Where is the social justice for these children, and for families that are doing everything they can to ensure their future? Where is the social justice for the young girl who must end her education because she does not have a safe, hygienic space to care for herself during menstruation? By not safeguarding that all children have access to WASH in schools, the cycle of extreme poverty is perpetuated. Not only in Haiti, but also across the globe.
For many more children, not having access to WASH at home or school means diarrhea and other waterborne diseases keep them from attaining an education due to missed school days, which further increases the burden on families to reach out for health care that is often either unavailable or far too expensive to afford.
With a future generation of children who are not receiving an education, extreme poverty wins once again.
While many see extreme poverty as an insurmountable challenge the world over, access to clean water and sanitation can play a major role in ensuring children remain healthy enough to remain in school and lead productive lives, escaping the grip of extreme poverty.
Zanmi Lasante has been working in the field of water and sanitation since day one. Our earliest programs provided household toilets and improved water supplies for people with HIV and TB. Over the last 10 years, ZL has treated tens of thousands of people affected by cholera. Today, we have successfully brought sanitation facilities and clean water to dozens of schools and thousands of families in the Central Plateau, through the support of USAID and UNICEF.
The next generation of Haitians depends on continued advocacy and support. The stakes are clear:
When communities do not have access to safe water, children are most often the ones who are tasked with seeking out water, often many miles away from their homes. This can place them at greater risk of sexual violence, and of losing their chance at an education.
But when water and sanitation are available in communities and schools, children do not spend hours a day walking to water sources, and girls have a greater chance of remaining in school. When water and sanitation are available, boys and girls have equal access to an education, and a future outside of the vicious cycle of poverty.

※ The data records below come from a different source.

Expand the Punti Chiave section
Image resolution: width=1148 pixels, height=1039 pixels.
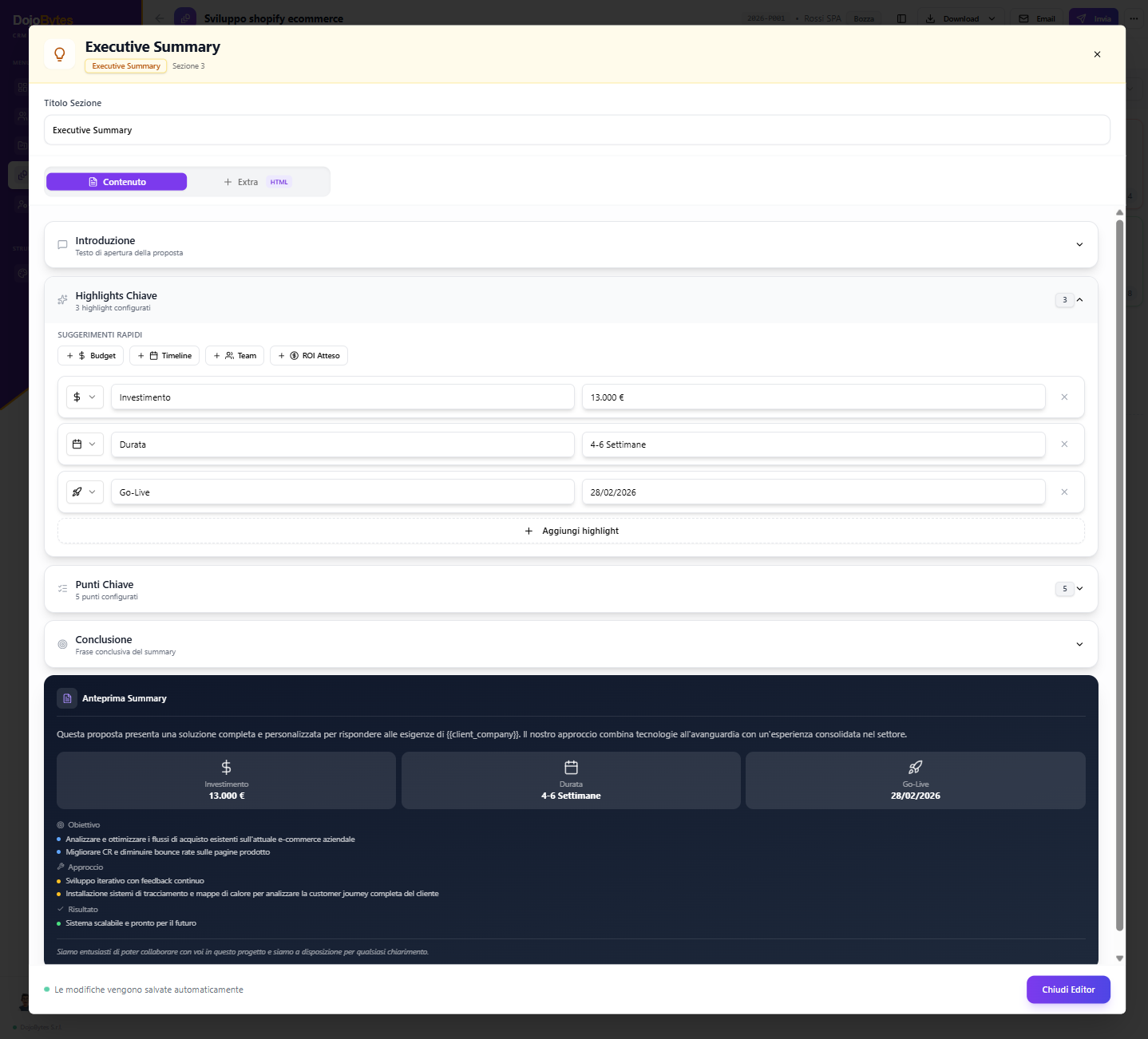click(x=1079, y=589)
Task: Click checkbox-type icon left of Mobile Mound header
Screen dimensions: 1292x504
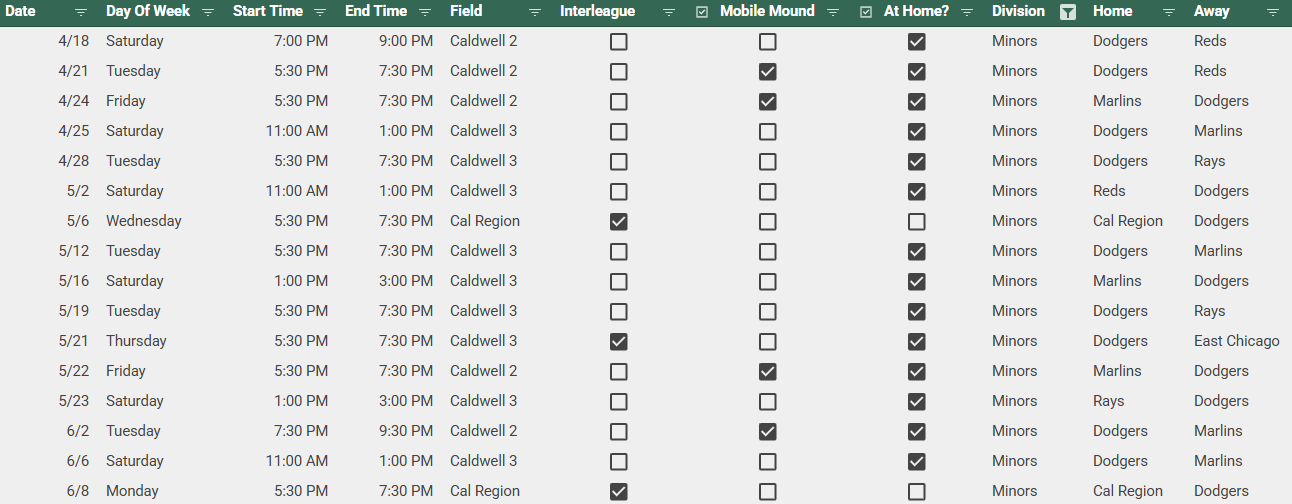Action: 702,13
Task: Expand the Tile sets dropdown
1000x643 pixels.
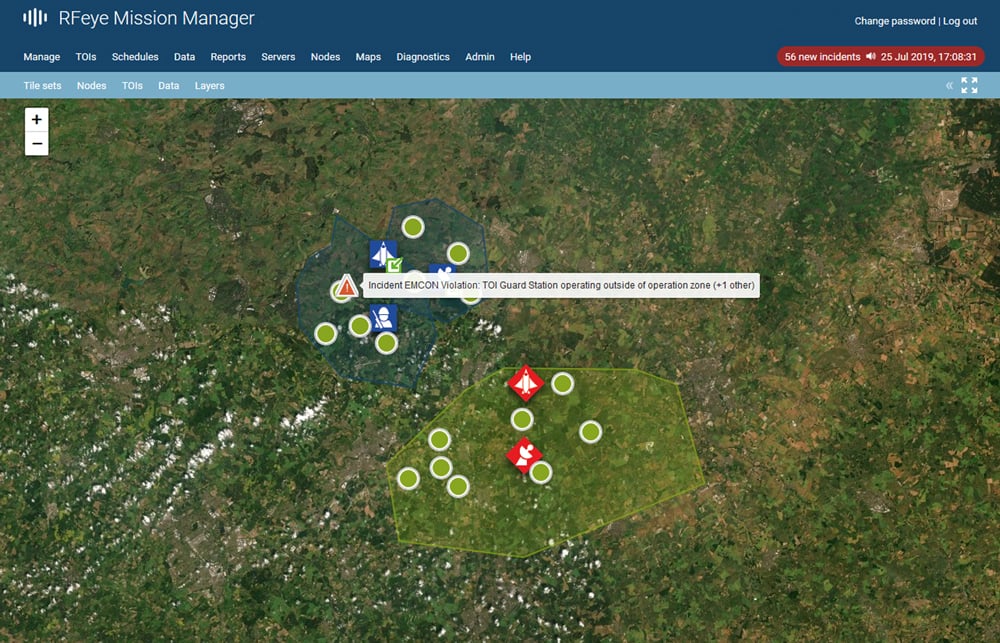Action: (43, 86)
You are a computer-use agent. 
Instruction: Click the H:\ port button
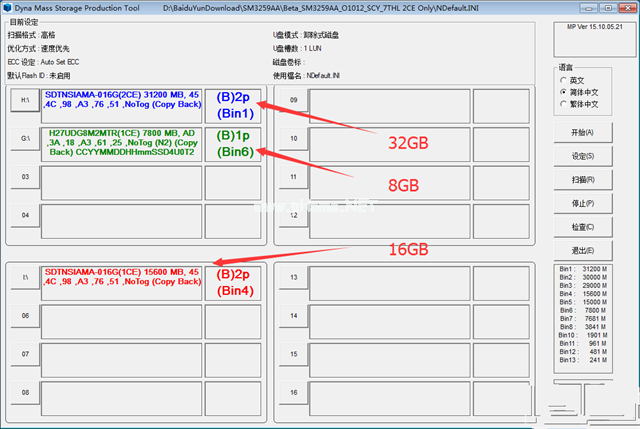click(24, 100)
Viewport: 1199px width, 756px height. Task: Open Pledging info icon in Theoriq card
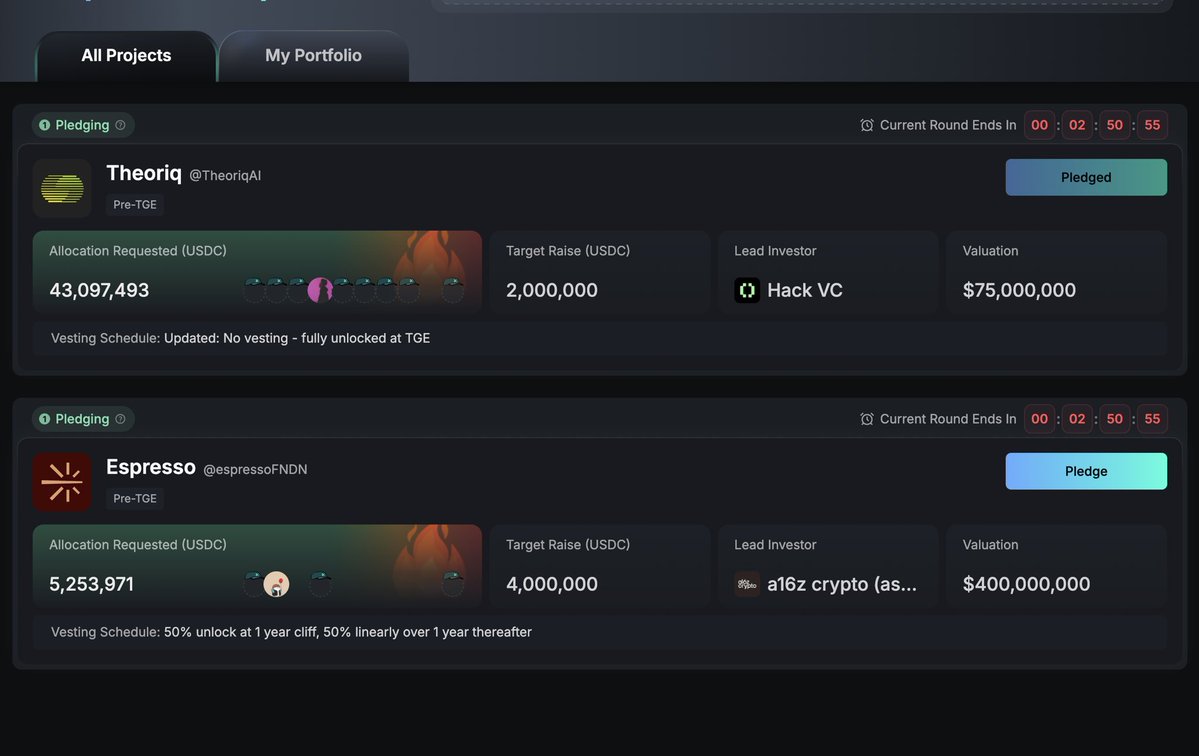point(120,125)
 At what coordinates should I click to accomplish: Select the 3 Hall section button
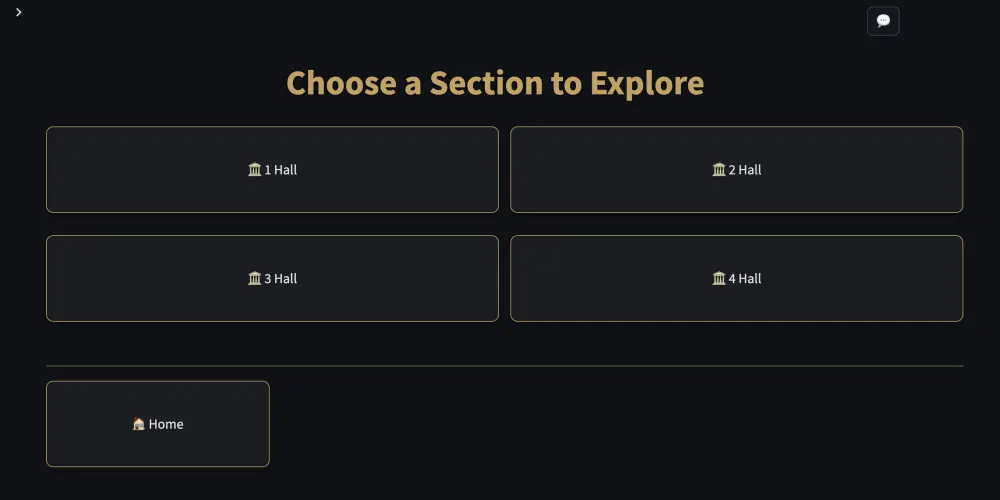click(x=272, y=278)
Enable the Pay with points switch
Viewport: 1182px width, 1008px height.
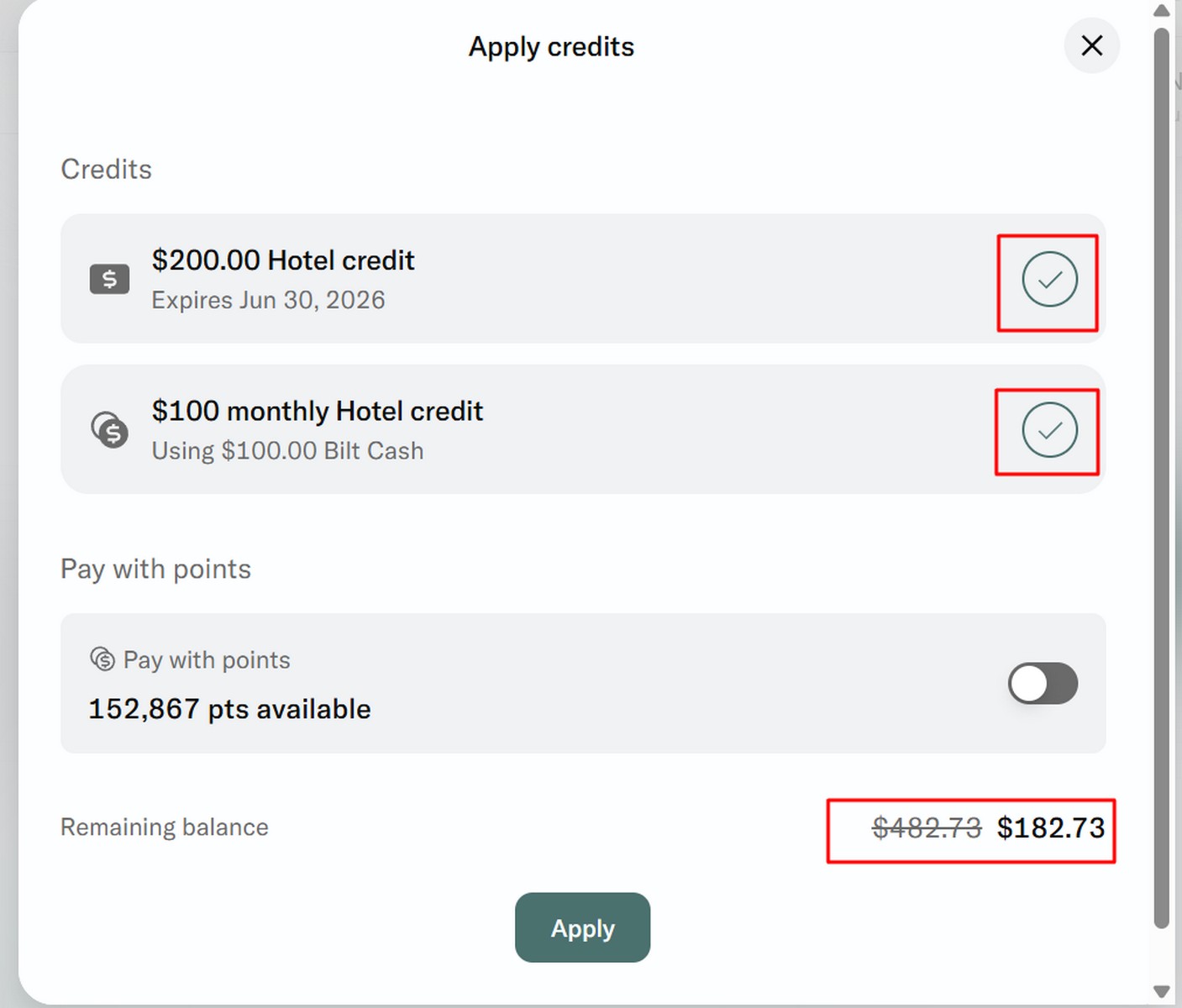1043,683
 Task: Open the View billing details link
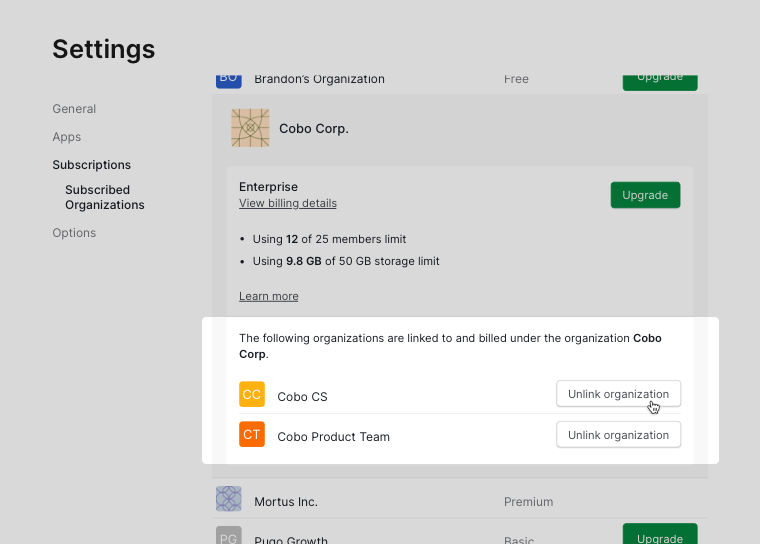click(x=287, y=203)
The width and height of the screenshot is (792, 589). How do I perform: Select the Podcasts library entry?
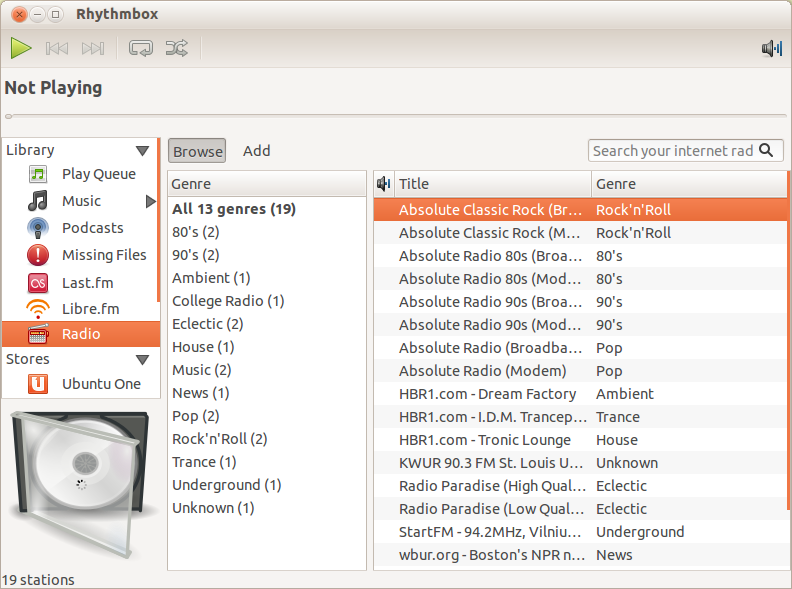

We must all come together for the parents who do whatever it takes for their children to attend school, and who know the impact of extreme poverty on their lives. We must help these parents achieve their greatest dream: their children receiving an education. An education in a space where their children are safe to go to a bathroom and relieve themselves. A space where they can wash their hands with soap and water and hydrate themselves. A space where a girl can continue her education even after menstruation begins.
Schools in Haiti, or anywhere in the world, should be our children’s second home. We must all work together to ensure that these spaces are environments where all children can be free of illness and free of worry when using water and bathrooms.
Today, when we drop off our children at school, let us all think of that young girl in rural Haiti who has begun to menstruate and, without clean facilities, is no longer able to go to school. Instead, she is charged with fetching water or other household tasks, and remains unable to read or write because her education has been halted. She is likely to be married much earlier in life than young girls in higher-income countries, and to continue living in extreme poverty.
I want us all to think of her today—and think of the power we all have, together, to change her life.
-Elizabeth Campa is senior health and policy officer and chief of staff for Executive Director Loune Viaud for Zanmi Lasante, as Partners In Health is known in Haiti. She has worked for the organization since 2013, and is a second-year graduate student at Harvard Medical School’s department of Global Health and Social Medicine.